Very well then I contradict myself,
(I am large, I contain multitudes.)”

— Walt Whitman, “Song of Myself”



“Mother, one’s heart grows sick of war, after all, when you see what it really is—every once in a while I feel so horrified & disgusted—it seems to me like a great slaughter-house & the men mutually butchering each other—then I feel how impossible it appears, again, to retire from the contest, until we have carried our points—(it is so cruel to be tossed from pillar to post in one’s judgment).

— Walt Whitman, letter to his mother, Louisa Van Velsor Whitman, July 7, 1863 (The letter refers to the Battle of Gettysburg.)



“The test of a first-rate intelligence is the ability to hold two opposed ideas in mind at the same time and still retain the ability to function.”

— F. Scott Fitzgerald, The Crack-Up (1945)



“Like any writer worth paying attention to, [Philip] Roth turns out to be the sum of his contradictions.”

— Adam Gopnik, review of Philip Roth: Why Write? Collected Nonfiction 1960-2013 (The Library of America), The New Yorker, November 13, 2017



is it possible (or desirable) to hold two divergent opinions at the same time?

by Roger W. Smith


A friend of mine with whom I have had many deep conversations has asked me once or twice, do I think it is possible to hold two contrary, divergent opinions at the same time? Have I experienced this?

In an email, my friend summarized the topic brilliantly and lucidly in the following words:

Our conversation had to do with staking out a position or taking a position — not necessarily ardently — but stating or indicating a position outwardly while one is in fact holding a position inwardly that is more closely in touch with one’s truer feelings. Such a stance might belie one’s inner feelings, might be subtly or not so subtly meant to provoke or suggest inner conflict about which side of an issue one feels or takes … or, possibly, another meaning.

You hit upon this idea this morning (which I have clumsily attempted to recapture), which immediately caught my interest and attention both as it relates to you and because it is an idea that has broader importance. When you thought there might be a word or phrase to capture it, I thought that would be interesting and helpful.




“A word or phrase to capture it.” Is there, to my knowledge, my friend asked, a word or expression to convey such a notion?

I told him I would look it up.

I got back to him as follows:

You asked me: is there is a word in English for having or holding two contradictory opinions in one’s mind at the same time? It seems that there is not, really.

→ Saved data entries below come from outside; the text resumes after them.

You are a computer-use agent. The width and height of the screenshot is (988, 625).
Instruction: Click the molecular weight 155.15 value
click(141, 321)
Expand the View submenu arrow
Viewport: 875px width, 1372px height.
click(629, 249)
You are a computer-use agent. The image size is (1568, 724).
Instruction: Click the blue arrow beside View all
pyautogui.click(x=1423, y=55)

The idea seems to be encompassed by the term cognitive dissonance. But, as I see it, cognitive dissonance is a concept, not a word.

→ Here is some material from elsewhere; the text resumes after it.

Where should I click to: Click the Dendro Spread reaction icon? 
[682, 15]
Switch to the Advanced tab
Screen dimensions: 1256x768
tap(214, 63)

However, I found a definition of cognitive dissonance online (the web site has, since this was written, been taken down):

“cognitive dissonance; noun; psychology — the state of having inconsistent thoughts, beliefs, or attitudes, especially as relating to behavioural decisions and attitude change”

There is a Wikipedia entry on cognitive dissonance at


In the article, cognitive dissonance is explained as follows:

In psychology, cognitive dissonance is the mental stress or discomfort experienced by an individual who holds two or more contradictory beliefs, ideas, or values at the same time; performs an action that is contradictory to their beliefs, ideas, or values; or is confronted by new information that conflicts with existing beliefs, ideas or values.

Note that, in psychological parlance, cognitive dissonance has the connotation of a mental state associated with discomfort or anxiety. I don’t quite view it that way. Read, for example, Ralph Waldo Emerson’s ringing words above. To him a mental state somewhat like what the Wikipedia article describes is a cause for celebration and admiration, not alarm, though Emerson does acknowledge that thinkers of such a mental cast, so to speak, are bound to be misunderstood and, perhaps, criticized and/or persecuted.

An often seen term that expresses such an idea is George Orwell’s coinage doublethink. Doublethink has been adapted into our language, but it is not an autochthonous word. And, in Orwell it is used with a particular slant or twist, with a connotation somewhat like brainwashing.

Some words that kind of hit upon the idea of a person perhaps expressing or having contrary opinions simultaneously are ambiguity, ambivalence, dichotomy, duplicity, equivocality or equivocation, evasion, and two-faced (adjective).

And, then, of course, there is oxymoron, defined as a figure of speech in which apparently contradictory terms appear in conjunction.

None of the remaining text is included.